# [Given passage]
-----
Contributor: Sheilah Egan

 

Reviews

"Fire! fire!" Said Mrs. McGuire
Bill Martin Jr.
Hole and pictures for this book by Vladimir Radunsky
   The old rhyme used for the title is the framework on which Radunsky has built his new visual tale of a race to a surprise ending. Through the keyhole cut through the jacket, cover, and first pages we glimpse the light of a fire at which the small, polka-dot-dressed mouse Mrs. McGuire is pointing. "Where? Where?" asks Mrs. Bear. Mrs. Brown replies "Downtown!" The rhyming questions are traded from mouse to mouse, as the fire is shown through the painted keyhole. Finally, as Mrs. McDavis slides down stairs with a sack of potatoes, the fire appears through a cut-out keyhole again. Turning the page reveals the surprise. The initial setting is an interior done in dark tones: black floor, large brown teddy bear, somber patterned wallpaper. White mice in varied colored dresses catch our attention because of the color contrasts. Computer- generated, somewhat surreal images add to the offbeat fun, enhanced by casual-looking typeface. 2006 (orig. 1971), Harcourt, $16.00. Ages 2 to 5. Reviewers: Ken Marantz and Sylvia Marantz (Children's Literature).
-----
# [Supplied material]
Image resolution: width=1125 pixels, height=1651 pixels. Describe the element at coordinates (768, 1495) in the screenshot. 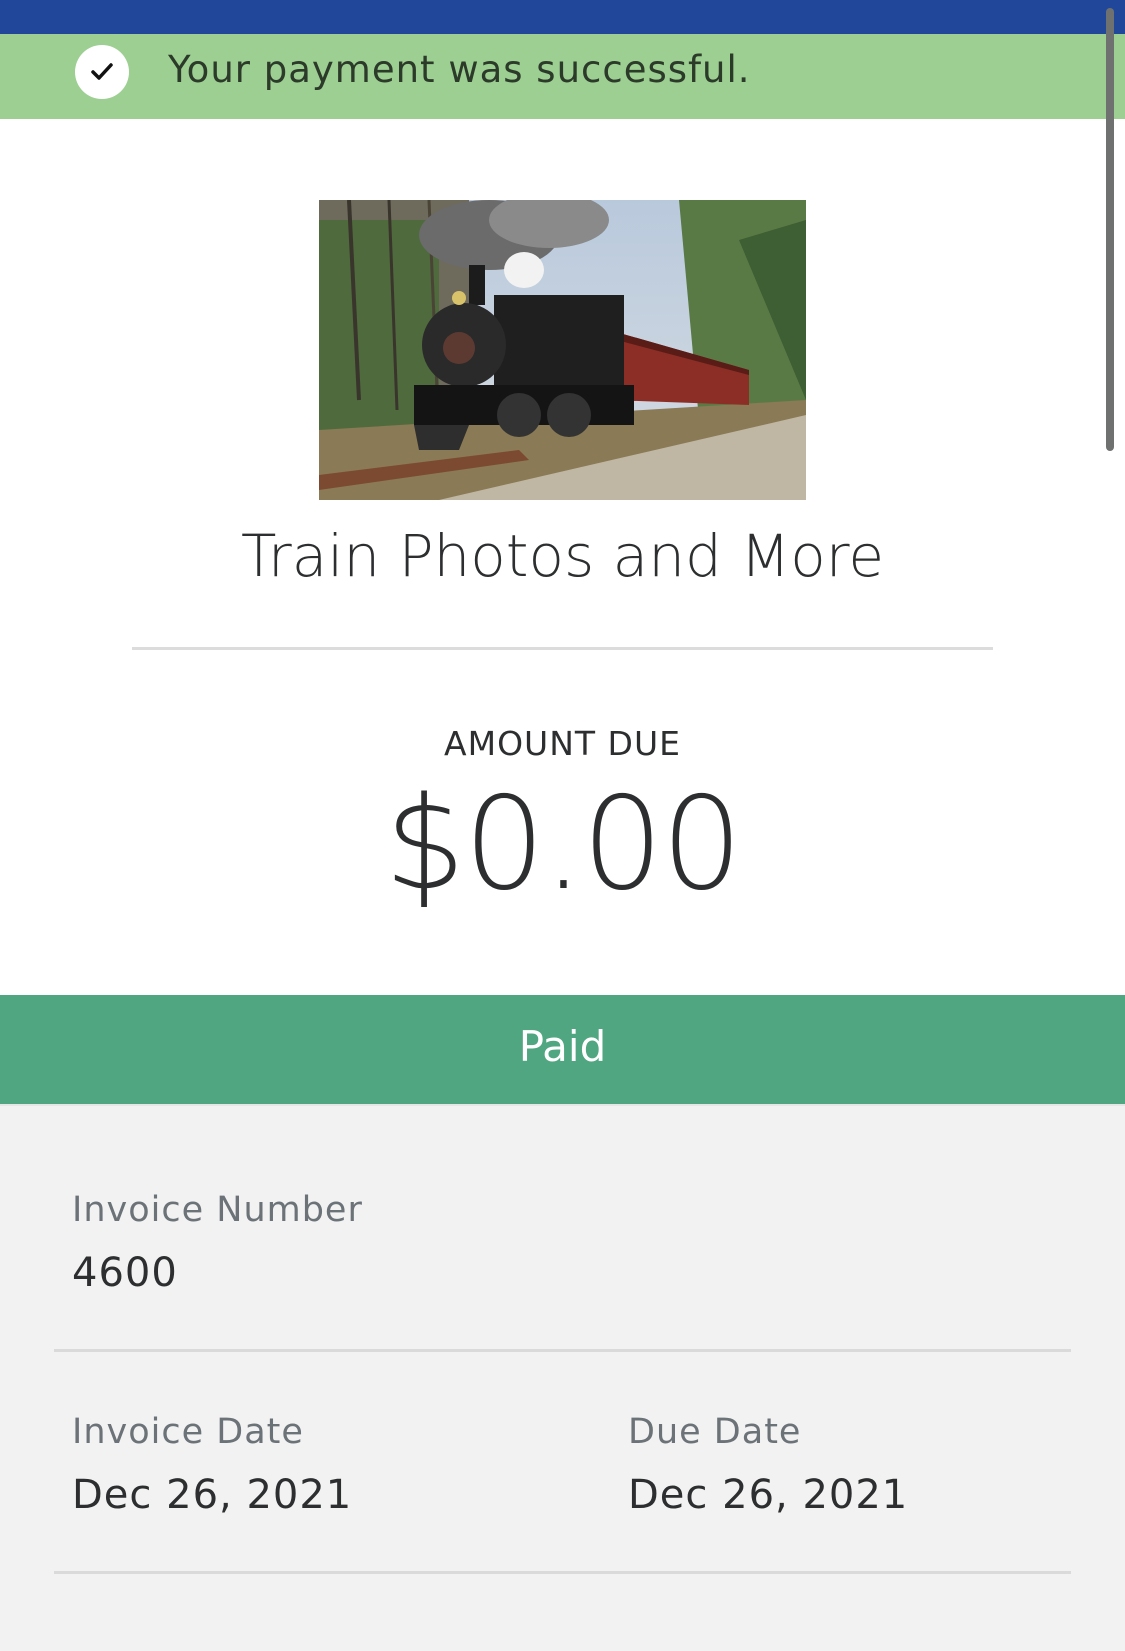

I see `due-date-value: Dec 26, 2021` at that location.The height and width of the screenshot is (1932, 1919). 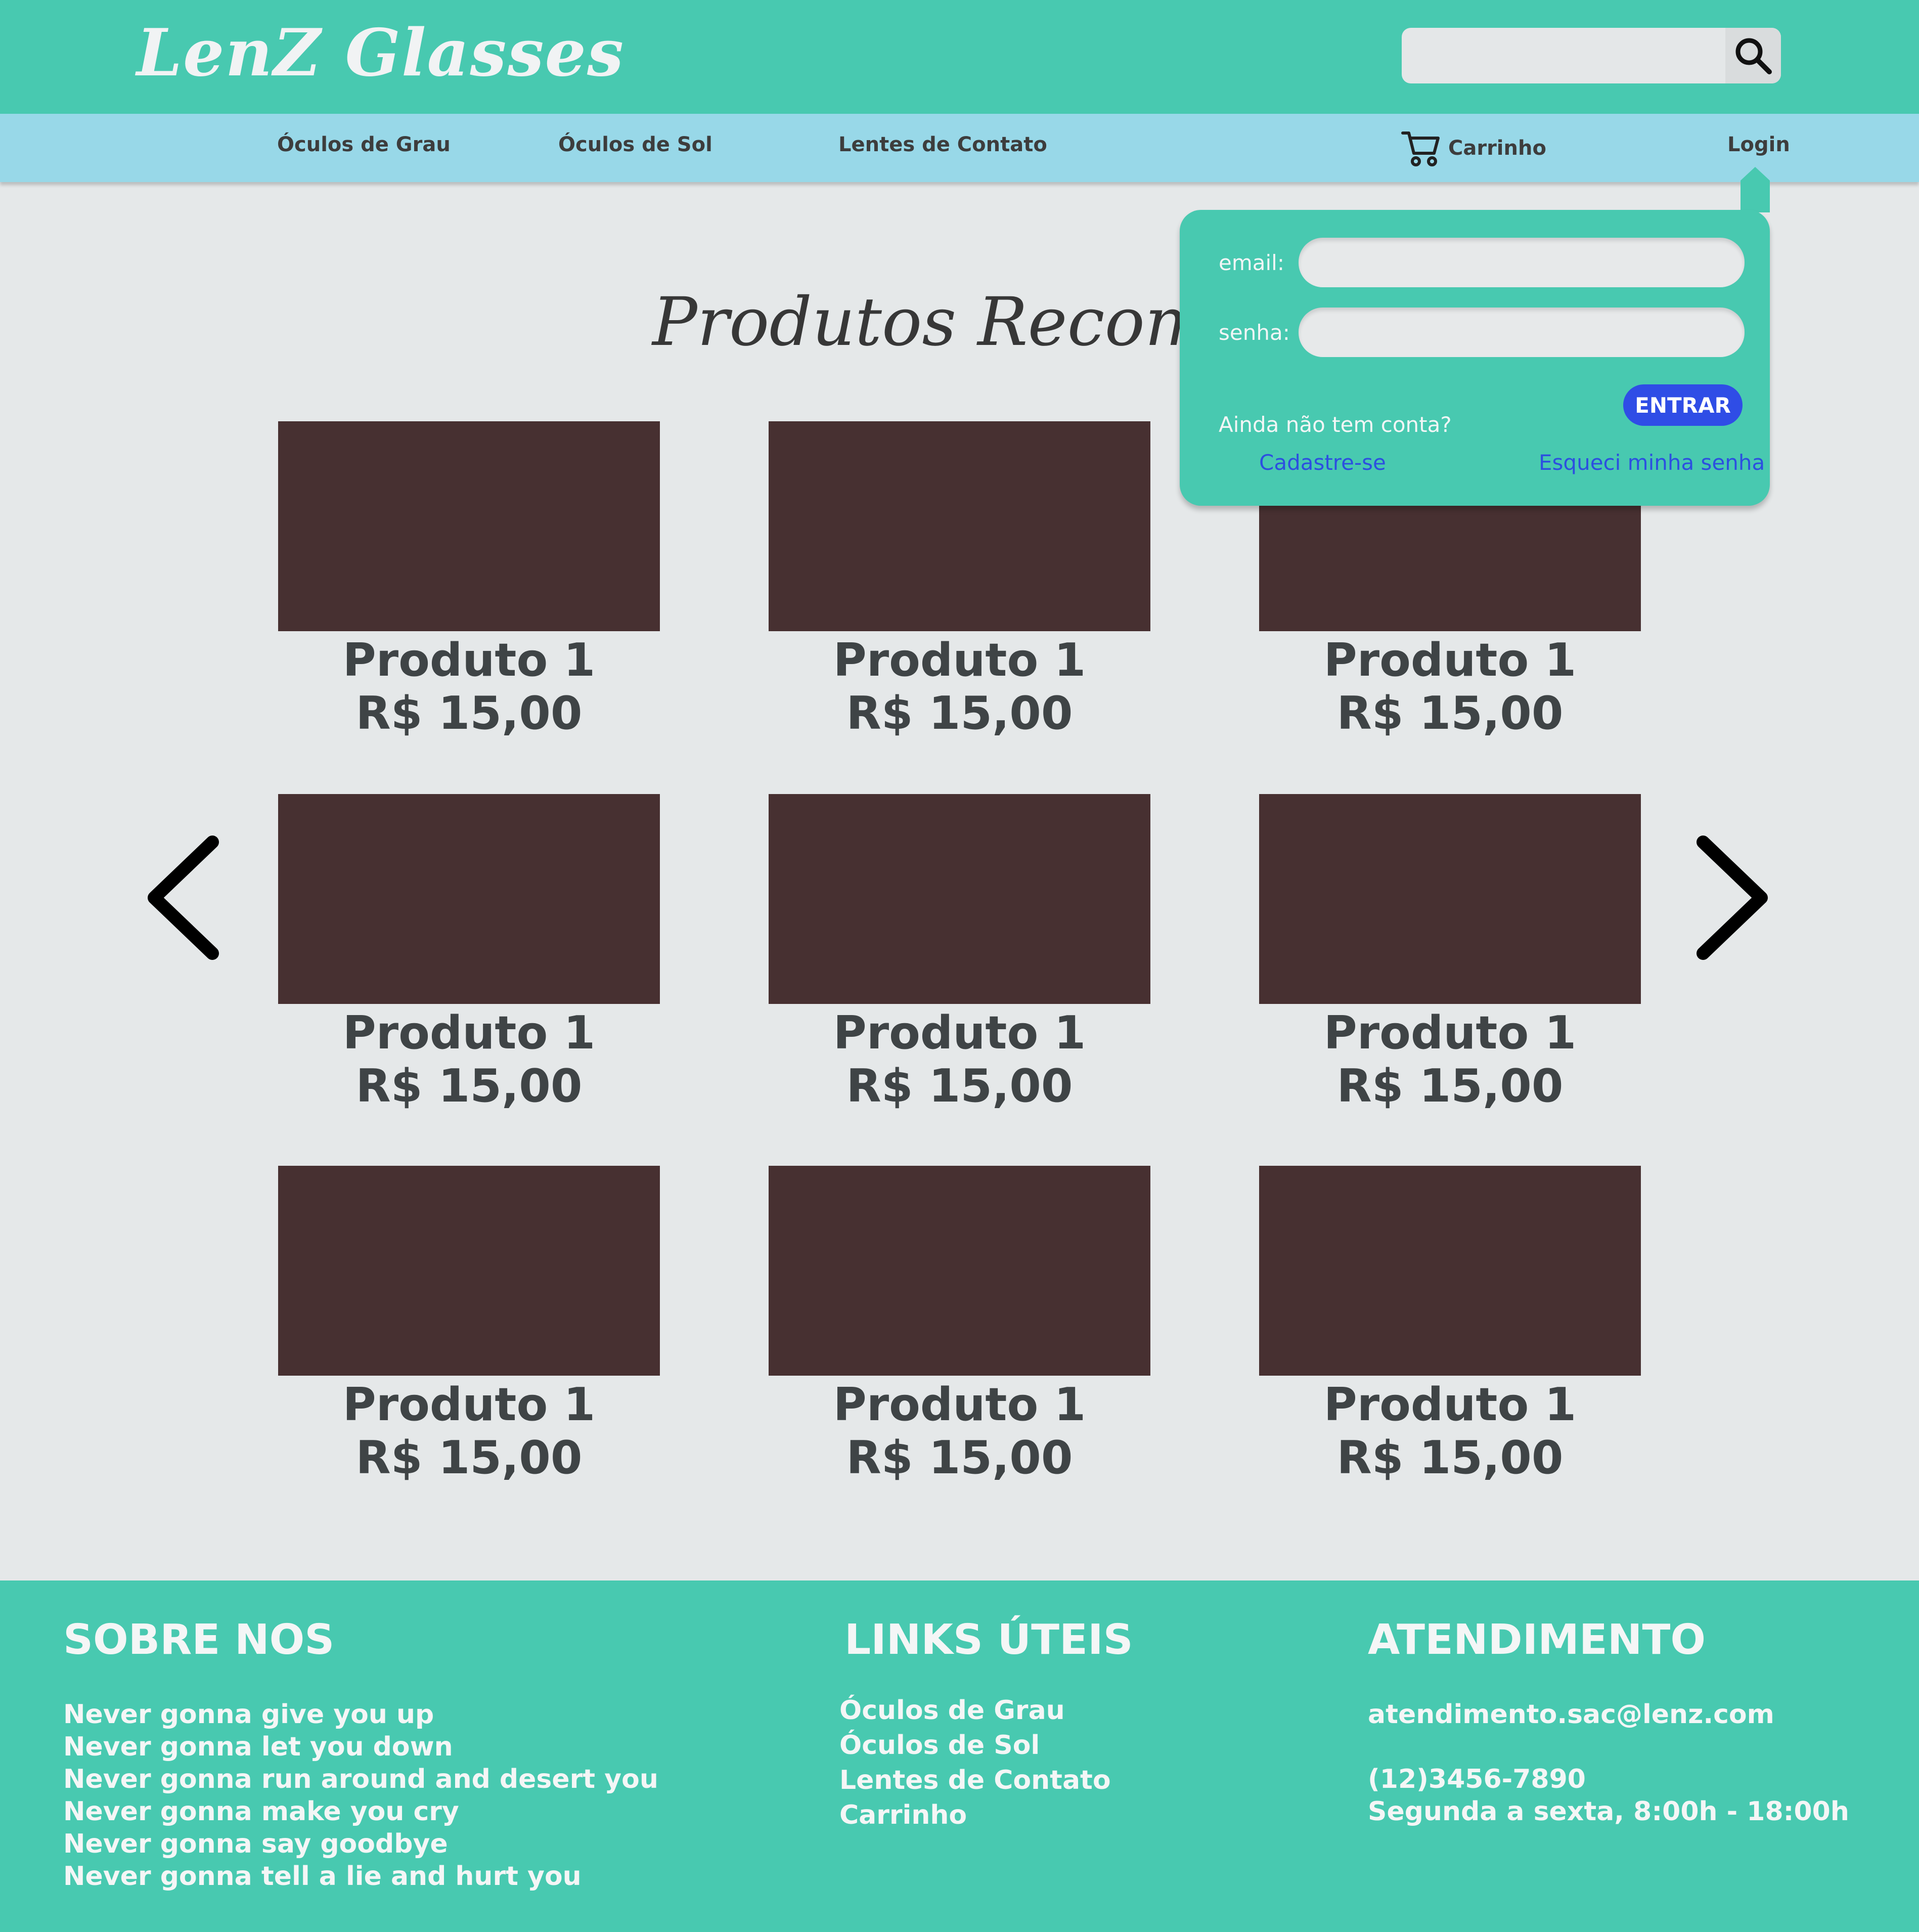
-----
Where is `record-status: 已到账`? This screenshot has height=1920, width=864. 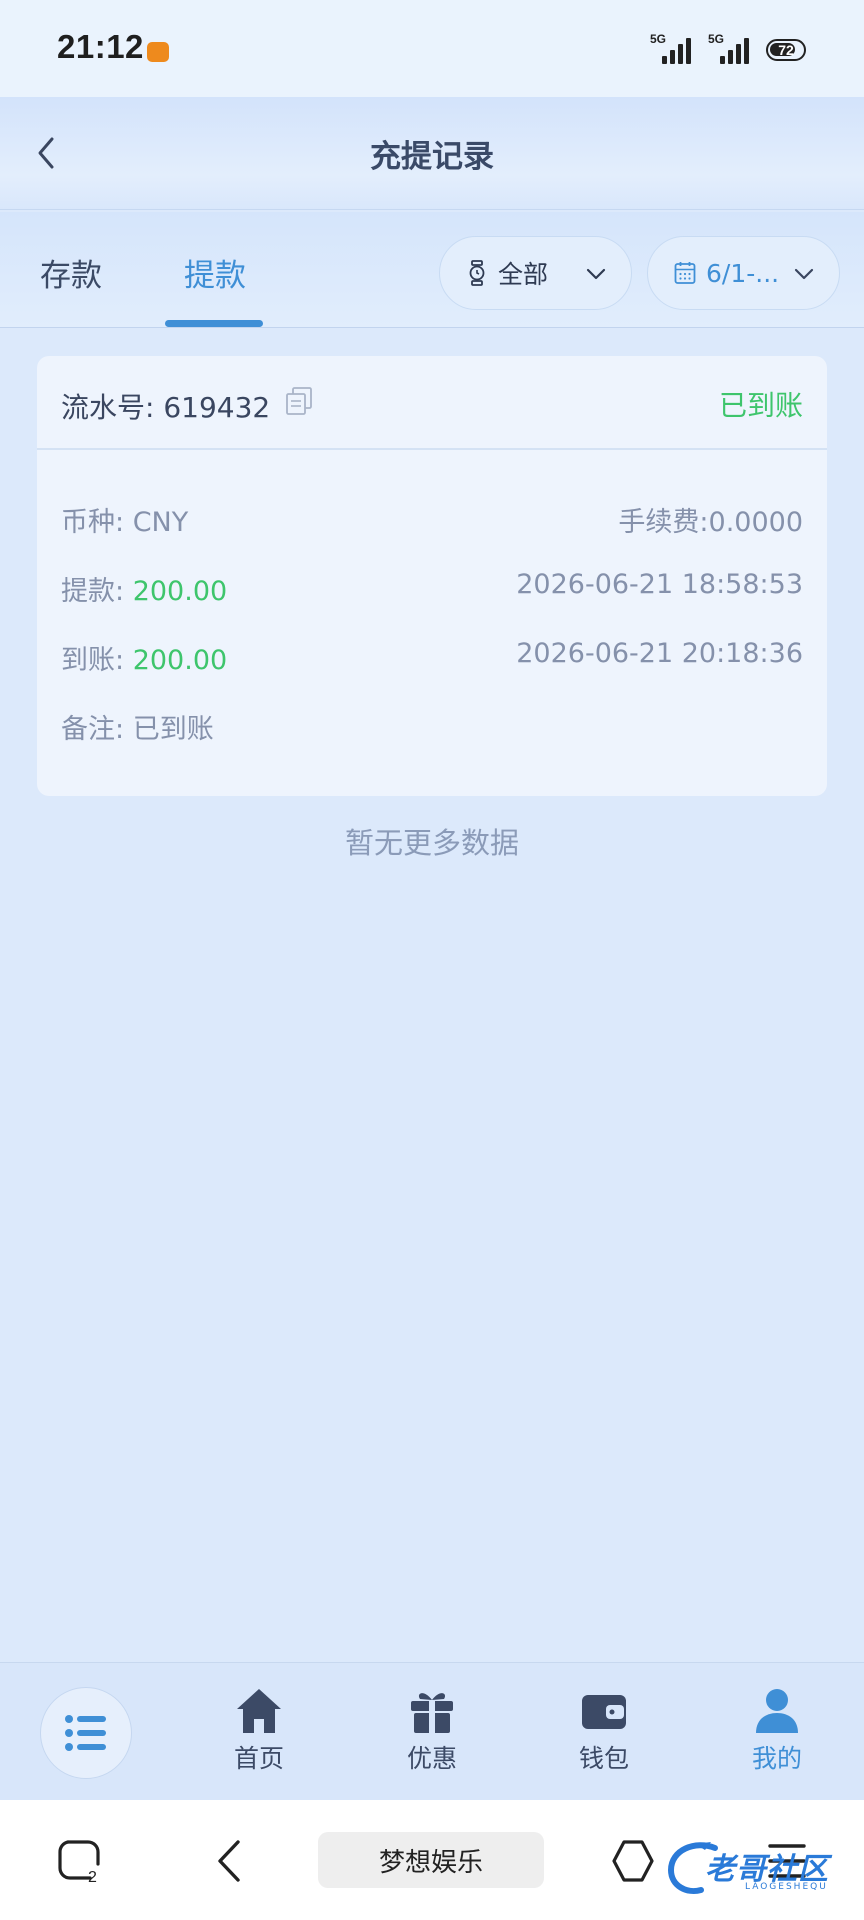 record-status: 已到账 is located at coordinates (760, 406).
-----
# [Action item A]
Answer these questions from the book review, one line each, marked (i), (ii), (iii):
(i) Who replies "Downtown!"?
(ii) What does Mrs. McDavis carry as she slides down the stairs?
(iii) What age range does the review give?
# [Action item B]
Using the book review, state yes or no for whether each statement agrees with it, and support each answer with the deciding words quoted from the review:
(i) The book was originally published in 1971.
(ii) The initial setting is done in bright, light tones.
(iii) The mice in the book are gray.
# [Action item C]
Carry on the book review from its last sentence.

# [Your response A]
(i) Mrs. Brown
(ii) A sack of potatoes
(iii) Ages 2 to 5

# [Your response B]
(i) Yes: "2006 (orig. 1971)"
(ii) No: "The initial setting is an interior done in dark tones"
(iii) No: "White mice in varied colored dresses"

# [Your response C]
ISBN: 0-15-205725-0
ISBN: 978-0-15-205725-1

#1 (One): A Nice Story About an Awful Braggart
V. Radunsky
   This sequel to the author's 10(ten) is just as zany and crazy. It concerns one of the ten armadillos born to Mr. And Mrs. Armadillo in the first book, the pink one called Six. One day he announces that he is #1; the best, the tallest, the smartest, the #1 inventor, the fastest, the bravest, the strongest, with more best friends, including even the Stinky Cheese Man. He offers wild details to support each claim, ending with his demands for his birthday presents. The whole family agrees that he is #1: "the #1 clown, show-off, chatterbox, storyteller, dreamer!" There is usually one in every family, but Six tops them all. The painted characters who move around the assorted colored pages share the double pages with lines of text in various styles and sizes. There is almost nothing naturalistic about anything here. If the reader values the absurd in life, the allure of the surreal, this is delightful fun. 2003, Viking/Penguin Young Readers Group, $16.99. Ages 3 to 6. Reviewers: Ken Marantz and Sylvia Marantz (Children's Literature).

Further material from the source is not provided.